Sum of roots: $\alpha^2+\beta^2$ => $(\alpha+\beta)^2-2\alpha\beta$ => $(-3)^2-2(\frac{3}{2})$ => $9-\frac{6}{2}$ => 9 - 3 => 6

(ii) a = 2, b = p, c = q

Sum of roots: $2\alpha+\beta+\alpha+2\beta$ => $3\alpha+3\beta$ => $3(\alpha+\beta)$ => $\frac{-b}{a}$ => $\frac{-p}{2}$ => $3(\alpha+\beta)$ => $3(\frac{-p}{2})$ => $\frac{-3p}{2}$

Product of roots: $(2\alpha+\beta)(\alpha+2\beta)$ => $2\alpha^2+5\alpha\beta+2\beta^2$ => $2(\alpha^2+\beta^2)+5\alpha\beta$ => $2((\alpha+\beta)^2-2\alpha\beta)+5\alpha\beta$ => $2(\alpha+\beta)^2+\alpha\beta$ => $2(\frac{-p}{2})^2+(\frac{c}{a})$ => $\frac{2p^2}{4}+\frac{q}{2}$ => $\frac{p^2}{2}+\frac{q}{2}$ => $\frac{p^2+q}{2}$

$x^2-$(sum of roots)x + (product of roots) => $x^2-(\frac{-3p}{2})x+\frac{p^2+q}{2}$ => $2x^2+3px+p^2+q$...

Ans.: (From text book): p = 18, q = 39

2. ## Re: Sum & Product of the Roots of a Quadratic Equation

It seems that more informations are needed. Since if $\alpha=0,\beta=1$ then the roots will be $1,2$. And hence $p=-6,q=4$.
Also, if
$\alpha=1,\beta=-1$ then the roots will be $1,5$. And hence $p=0,q=-2$.

3. ## Re: Sum & Product of the Roots of a Quadratic Equation

I've made the changes to the question I think you're referring to. There was an earlier piece to the question, but I had already solved it and wasn't sure it was relevant.

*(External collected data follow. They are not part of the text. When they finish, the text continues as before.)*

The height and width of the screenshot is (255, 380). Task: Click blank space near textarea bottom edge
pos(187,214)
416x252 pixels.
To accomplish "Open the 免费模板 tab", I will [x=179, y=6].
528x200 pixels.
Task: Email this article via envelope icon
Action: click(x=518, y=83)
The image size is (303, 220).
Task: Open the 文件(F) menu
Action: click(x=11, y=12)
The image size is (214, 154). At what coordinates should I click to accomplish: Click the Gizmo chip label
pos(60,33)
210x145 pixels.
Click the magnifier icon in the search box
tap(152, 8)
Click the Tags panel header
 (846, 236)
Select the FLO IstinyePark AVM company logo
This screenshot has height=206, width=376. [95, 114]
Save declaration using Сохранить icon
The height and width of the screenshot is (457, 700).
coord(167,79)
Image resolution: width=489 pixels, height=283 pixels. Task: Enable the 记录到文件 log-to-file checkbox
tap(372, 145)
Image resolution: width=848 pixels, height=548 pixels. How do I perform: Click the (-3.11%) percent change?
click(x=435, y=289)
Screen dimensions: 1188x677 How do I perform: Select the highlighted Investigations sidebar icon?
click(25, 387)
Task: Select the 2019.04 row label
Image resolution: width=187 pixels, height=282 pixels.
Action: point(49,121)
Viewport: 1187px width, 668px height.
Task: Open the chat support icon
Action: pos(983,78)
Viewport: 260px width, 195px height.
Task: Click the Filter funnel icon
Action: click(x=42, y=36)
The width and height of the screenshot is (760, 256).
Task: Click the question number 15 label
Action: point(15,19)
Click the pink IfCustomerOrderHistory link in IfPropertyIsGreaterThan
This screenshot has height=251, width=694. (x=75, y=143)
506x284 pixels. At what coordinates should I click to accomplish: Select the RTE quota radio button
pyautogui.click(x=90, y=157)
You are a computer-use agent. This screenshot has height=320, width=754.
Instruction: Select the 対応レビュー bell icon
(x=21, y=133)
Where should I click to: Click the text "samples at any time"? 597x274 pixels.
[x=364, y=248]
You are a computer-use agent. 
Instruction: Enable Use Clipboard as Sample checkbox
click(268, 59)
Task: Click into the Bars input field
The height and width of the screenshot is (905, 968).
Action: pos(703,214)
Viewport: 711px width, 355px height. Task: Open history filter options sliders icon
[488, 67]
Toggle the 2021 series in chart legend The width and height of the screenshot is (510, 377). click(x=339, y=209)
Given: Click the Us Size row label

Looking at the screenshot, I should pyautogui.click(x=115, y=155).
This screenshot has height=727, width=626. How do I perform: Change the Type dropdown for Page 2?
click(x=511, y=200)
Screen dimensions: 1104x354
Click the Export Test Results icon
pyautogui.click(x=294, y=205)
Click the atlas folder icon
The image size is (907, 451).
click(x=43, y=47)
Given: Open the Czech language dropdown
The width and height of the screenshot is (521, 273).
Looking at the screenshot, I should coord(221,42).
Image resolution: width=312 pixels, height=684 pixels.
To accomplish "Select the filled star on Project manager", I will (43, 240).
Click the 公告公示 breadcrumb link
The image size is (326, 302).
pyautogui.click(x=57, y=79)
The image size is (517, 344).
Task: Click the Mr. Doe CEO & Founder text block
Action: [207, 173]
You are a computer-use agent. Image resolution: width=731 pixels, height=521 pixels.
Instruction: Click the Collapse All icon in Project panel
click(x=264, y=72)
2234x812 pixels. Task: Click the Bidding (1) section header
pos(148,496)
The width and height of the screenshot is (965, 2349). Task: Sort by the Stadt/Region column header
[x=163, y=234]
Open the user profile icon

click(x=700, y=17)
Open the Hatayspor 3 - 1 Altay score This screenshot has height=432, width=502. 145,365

4. ## Re: Sum & Product of the Roots of a Quadratic Equation

Yes, you do have to use the $\alpha$ and $\beta$ from part a).

Sum of roots:
$3 \alpha + 3 \beta = -\frac{p}{2}$. From part a), $\alpha + \beta = -3$, substituting yields $-9 = -\frac{p}{2} \Rightarrow p = 18$

Product of roots:
$2 \alpha^2 + 5 \alpha \beta + 2 \beta^2 = \frac{q}{2} \Rightarrow 2(\alpha^2 + \beta^2) + 5 \alpha \beta = \frac{q}{2}$. From part a), $\alpha^2 + \beta^2 = 6$, and $\alpha \beta = \frac{3}{2}$. Therefore,

$2(6) + 5(\frac{3}{2}) = \frac{q}{2} \Rightarrow \frac{39}{2} = \frac{q}{2} \Rightarrow q = 39$.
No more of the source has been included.